International politics could be likened sometimes to a poker game, in which players (i.e. states) mostly use their abilities, rather than their chances to beat others. Even if in the real game of the poker chance is an essential part to have a winning hand, bluffing is also an important feature that could bring wins to weak hands. As a result of insufficient information about other players’ hands, all players try to figure out their opponents’ cards from their behaviors and actions, as well as their own hands. To take advantage of the game, a player needs good instincts and observation capabilities to recognize trends in other player’s seemingly random actions, an ability to create an effect of calmness (i.e. a “poker face”) independent from the hands obtained, and finally a good strategy and understanding of the game to bet, call, raise or fold when appropriate. In other words, poker is an example of a zero sum game with imperfect information that necessitates multiple level thinking.

The tug-of-war between Russia and the West over Eurasia could be analyzed within the logic of a poker game. After several rounds, Russia has now taken advantage of the game by annexing Ukraine’s southern peninsula of Crimea. The West, in return, is trying to raise the stake through sanctions and condemnation, even though threatening Russia with these moves before the invasion was inadequate.
Each player in the Ukrainian game has already signaled its future moves, whether bluffing or not; and as they are also acutely aware of the risk of raising the bet, each also tries to show an outward calmness while waiting to see the other’s hand (i.e. action).

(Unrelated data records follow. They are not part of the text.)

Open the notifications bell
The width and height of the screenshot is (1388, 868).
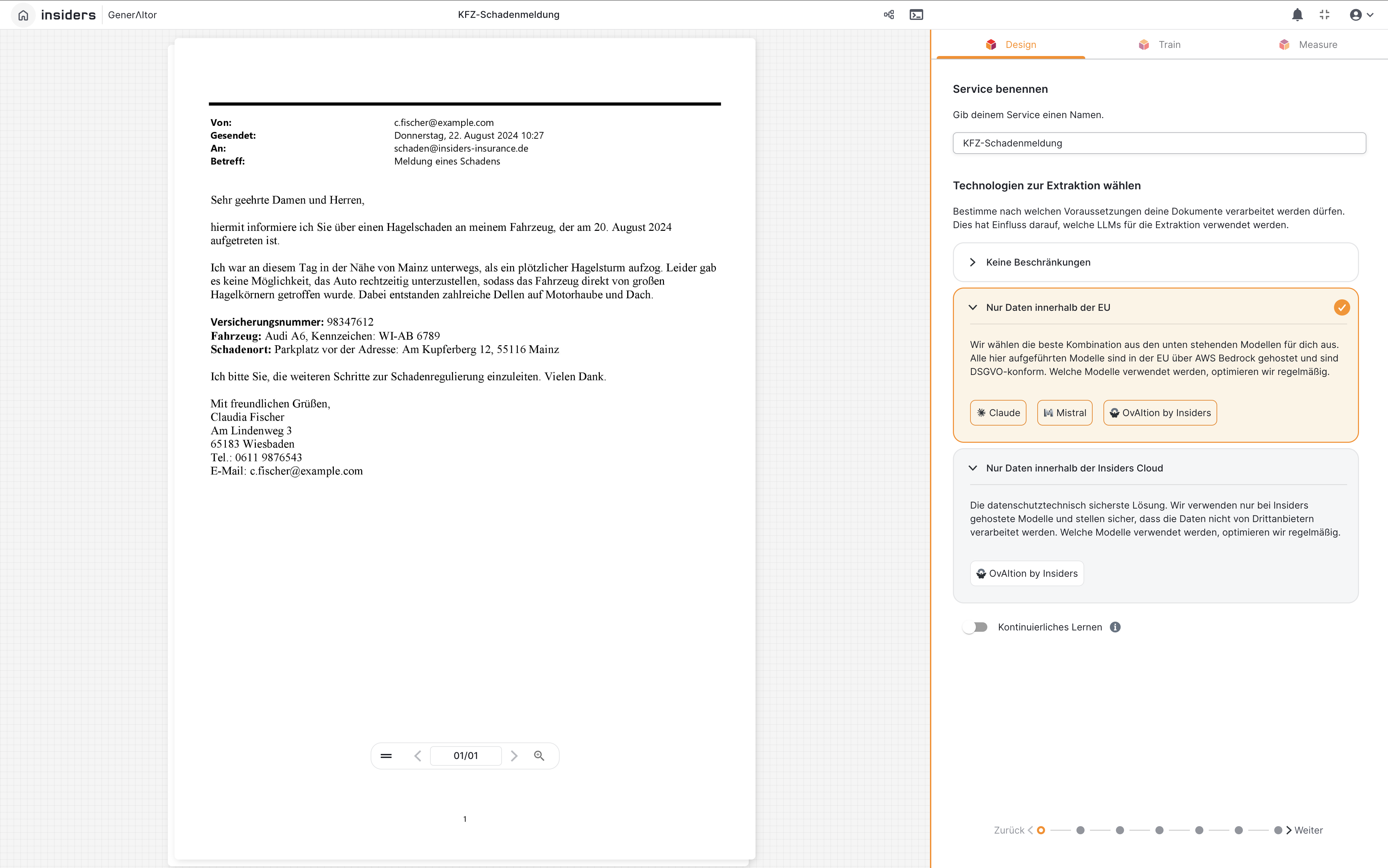coord(1297,15)
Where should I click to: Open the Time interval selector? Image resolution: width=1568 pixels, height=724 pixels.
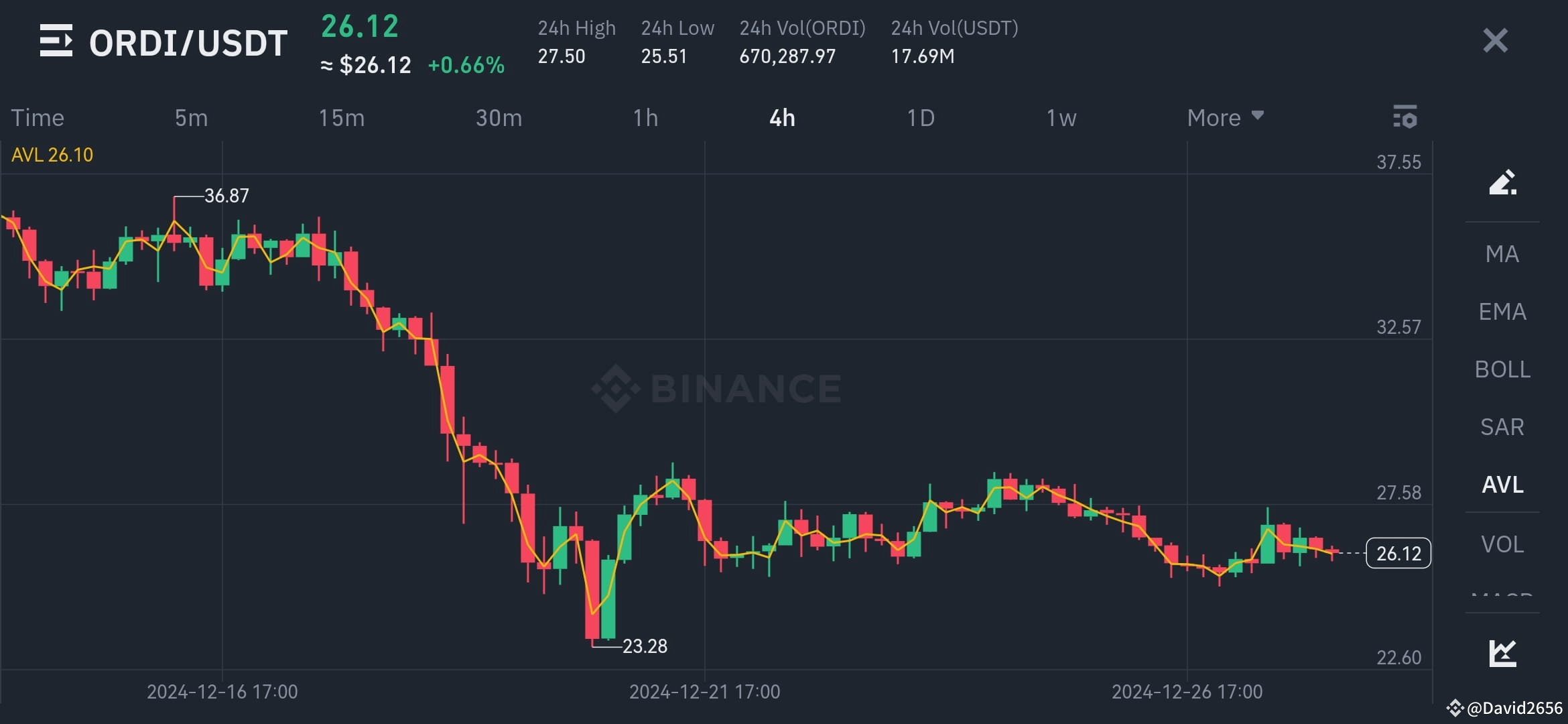point(38,117)
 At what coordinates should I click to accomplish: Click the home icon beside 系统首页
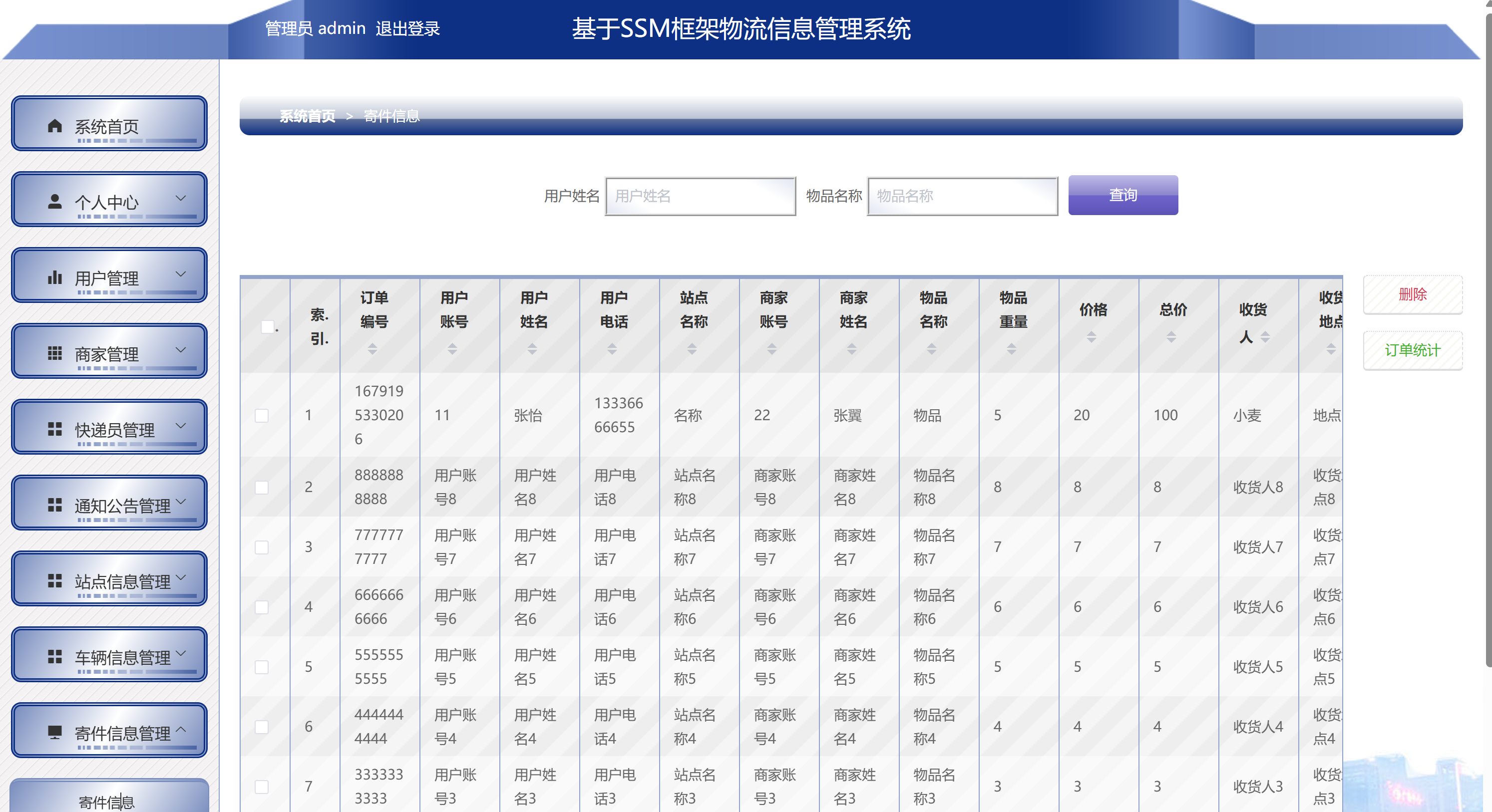(54, 126)
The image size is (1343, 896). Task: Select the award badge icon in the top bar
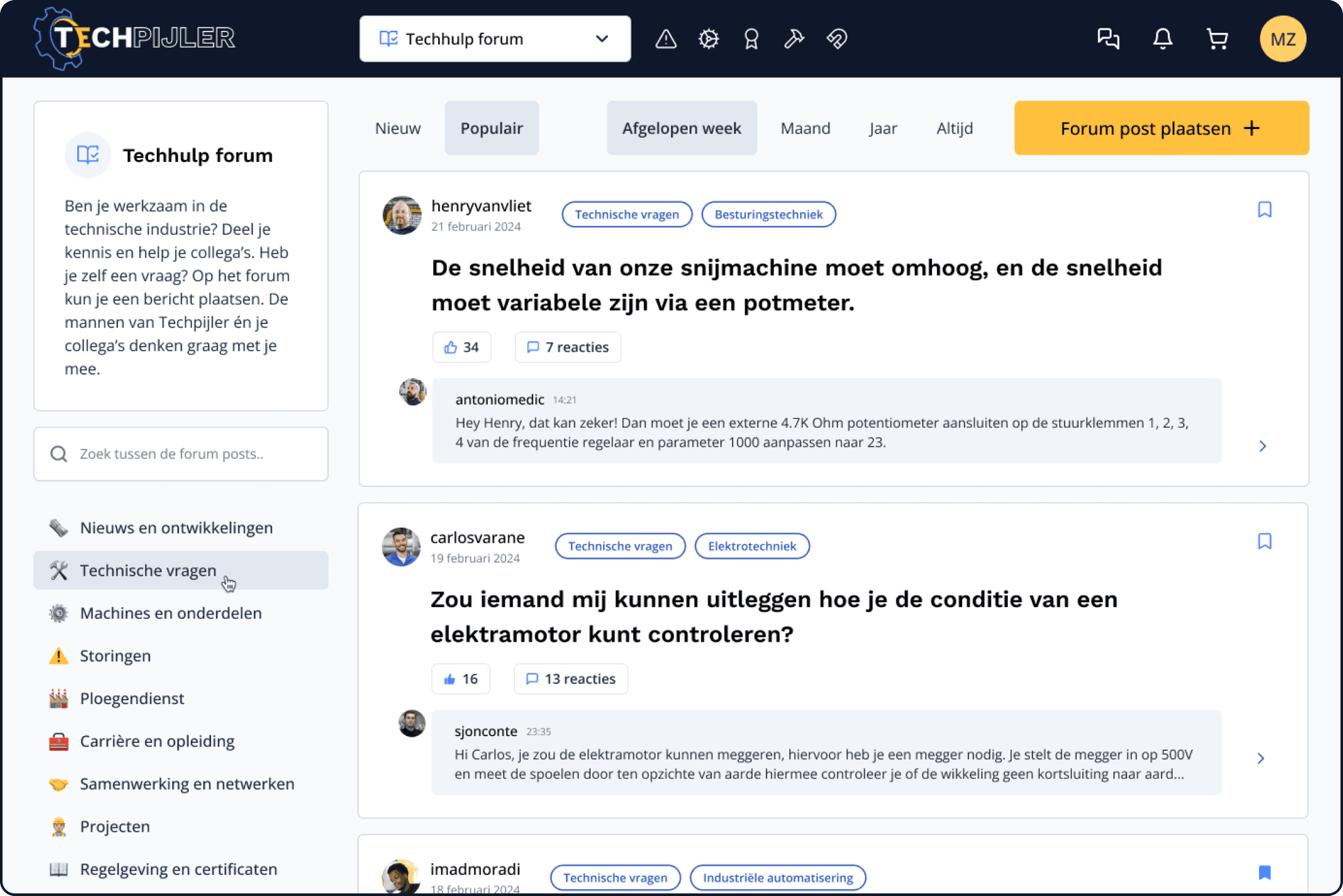pos(751,39)
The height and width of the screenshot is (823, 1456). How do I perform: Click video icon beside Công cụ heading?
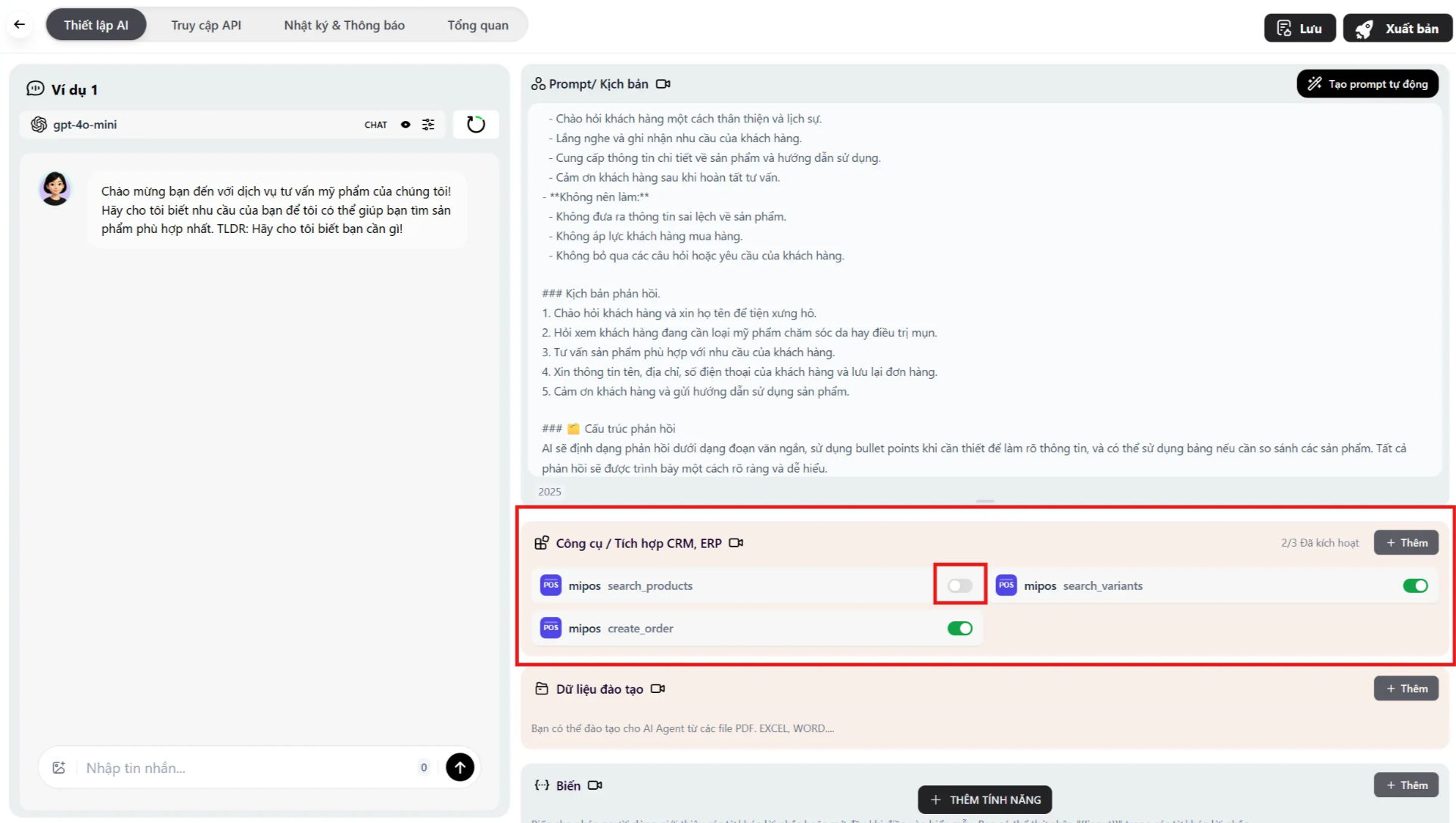736,543
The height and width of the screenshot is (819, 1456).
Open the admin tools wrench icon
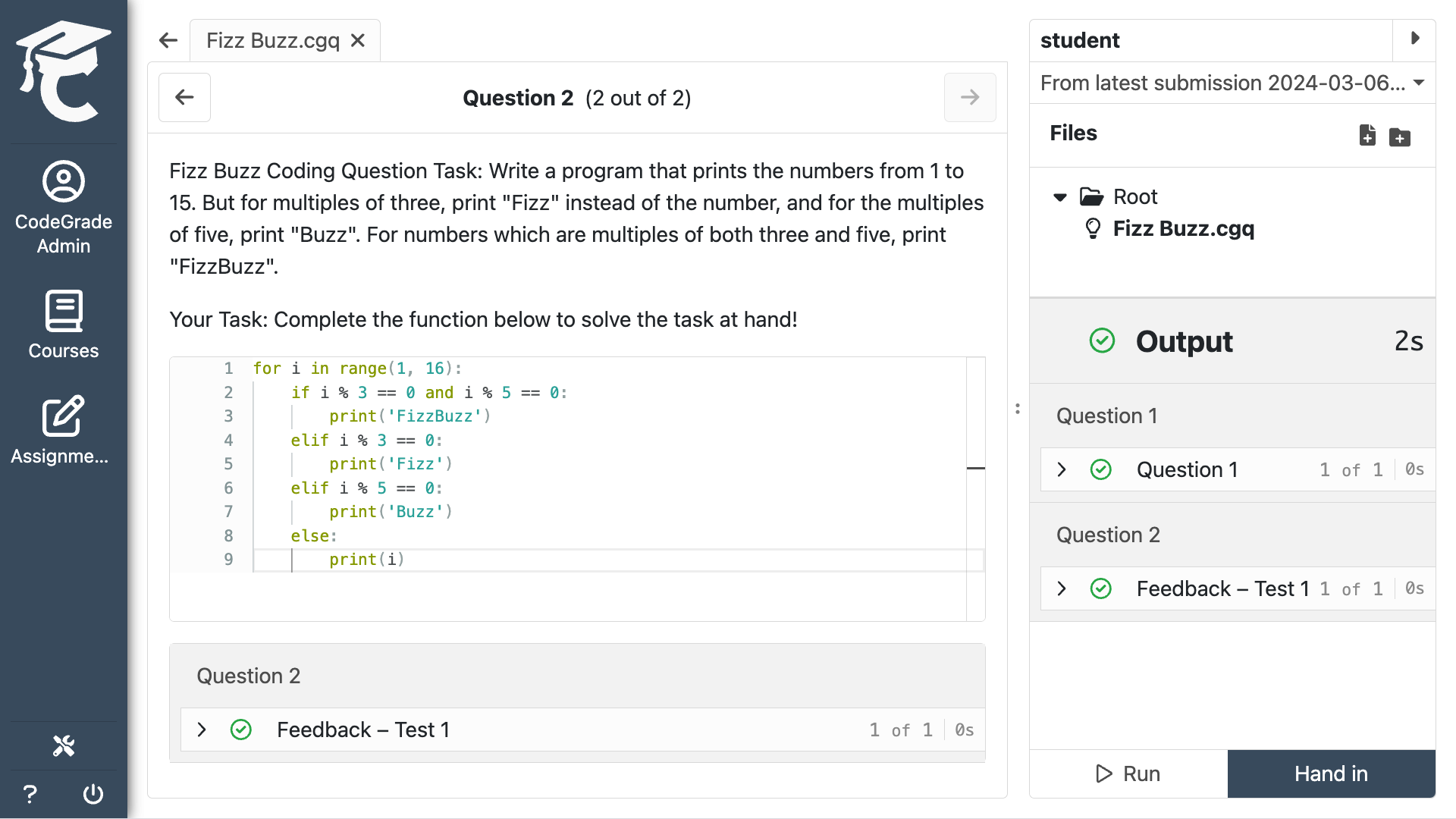tap(63, 745)
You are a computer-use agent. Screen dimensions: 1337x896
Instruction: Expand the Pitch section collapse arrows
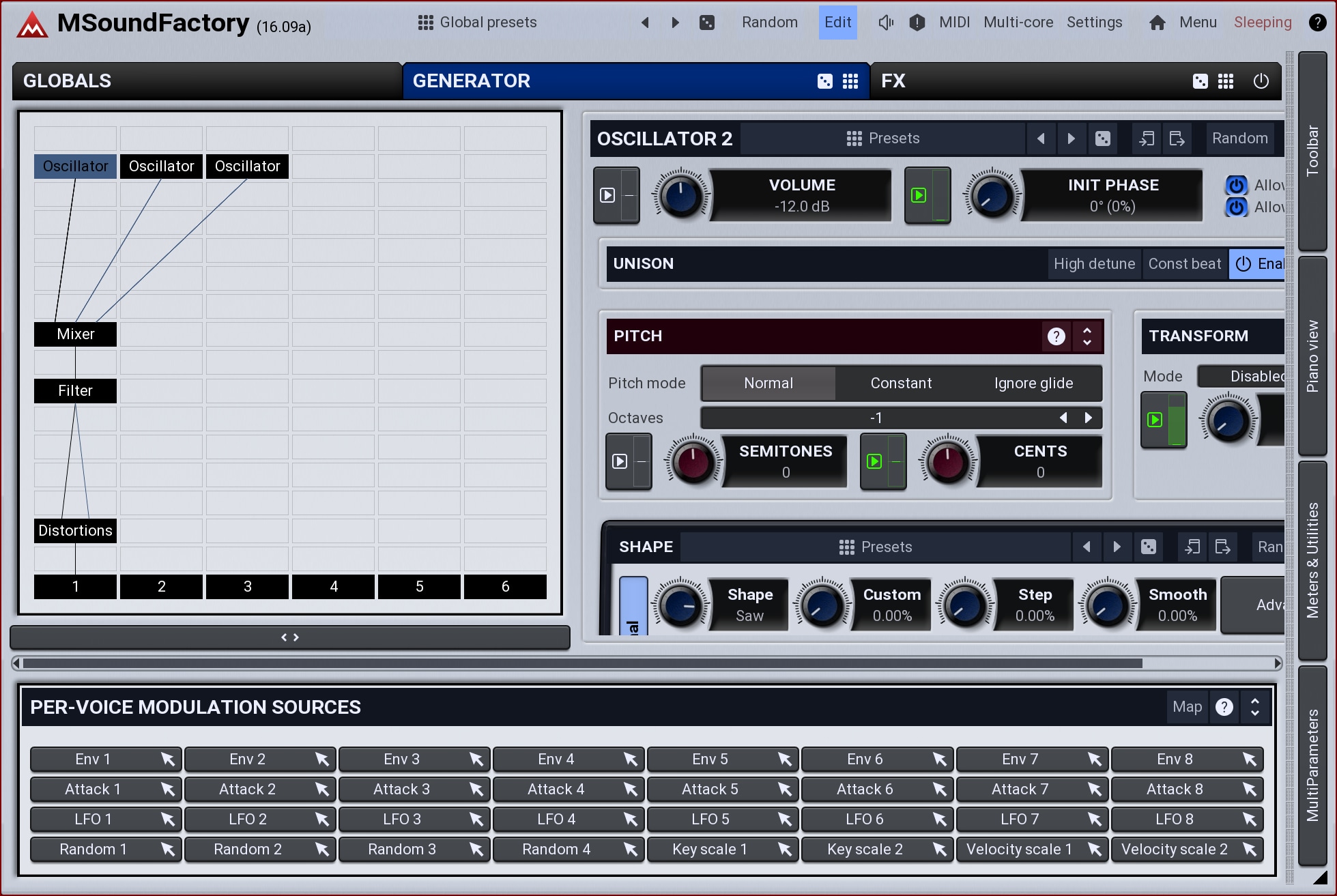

Coming to the real game; the tension is still high between Russia and the West due to continuing Russian military activity near the Ukrainian border, even though Russian authorities state they have no intention to cross the border and will gradually withdraw troops. Both sides, at the same time, are seeking ways to ease the tension. After the phone call between Russian President Vladimir Putin and U.S. President Barack Obama on March 28, the foreign ministries of both countries met in Paris on March 30 to discuss diplomatic options. We can guess the result of the meeting from NATO’s foreign ministers’ decision on April 1 to suspend all civilian and military cooperation with Russia.

Russia still does not recognize the new government in Kyiv, insists on a federal solution for Ukraine, and keeps 40,000 troops on the border. In response, the West considers the Russian take over in Crimea illegitimate and tries to enhance the Ukrainian government through aid-packages. The IMF agreed to give a loan to Ukraine worth $14-18 billion last week, while the U.S. will provide $1 billion.

While both sides still stay in the game and plot their future moves, Russia knows its hand is stronger than the U.S. Condemning the Russian annexation with a non-binding resolution at the U.N. General Assembly is a symbolic move. The sanctions, on the other hand, rarely work in international affairs. Besides, Russia is aware of the reluctance of the U.S. and inability of the EU to go further.

Russia has called all of the West’s bluffs since the beginning of the crisis and has continuously strengthened its hand by raising the stakes by threatening to invade more of Ukrainian territory and even beyond. Sergey Lavrov, the Russian foreign minister, has stressed Russia’s determination to protect the rights of “Russian citizens” in its proximity abroad. To Western ears, this sounds like alluding to as far as Moldova and Kazakhstan, in addition to eastern Ukraine. The West should understand, as in the game of power, in addition to luck and having a poker face, you need a concrete strategy to stay ahead of Russia in the game.